= Casey McKee =

American painter

Casey McKee (born 1976, Mesa, Arizona is an American artist based in Germany.

McKee's work has appeared in many exhibitions such as Unpacking Ego at Space K Museum in Seoul, South Korea the National Arts Club in New York and "UN/FAIR TRADE - Die Kunst der Gerechtigkeit" at the Neue Galerie Graz am Landesmuseum Joanneum in Graz, Austria. His work has been featured multiple times in the Ostrale Biennale in Dresden, Germany, NordArt at the Kunstwerk Karlshütte; Büdelsdorf, Germany as well as in the 4th Moscow Biennale of Contemporary Art in Moscow, Russia..

Working with oil paint on canvas, his works tend to be critiques on power structures and societal norms. He often uses humour or absurdity as an entry point into the subjects that he is working with.

McKee has spent most of his professional career in Berlin, Germany. He now resides in a small village in the German countryside.

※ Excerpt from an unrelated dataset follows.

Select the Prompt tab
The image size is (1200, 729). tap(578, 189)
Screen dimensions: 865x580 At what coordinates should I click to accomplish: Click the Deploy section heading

McKee's work is included in the permanent collections of Space K Museum Seoul, South Korea, the Scottsdale Museum of Contemporary Art – SmoCA, Scottsdale, Arizona, The Phoenix Art Museum Phoenix, Arizona, The Tucson Museum of Contemporary Art Tucson, Arizona, the Phynque Phamily Phoundation museum Minneapolis, Minnesota, the SØR Rusche Oelde/Berlin Collection in Berlin, Germany, The National Arts Club in New York, New York and the Ömer Koç Collection, Istanbul, Turkey.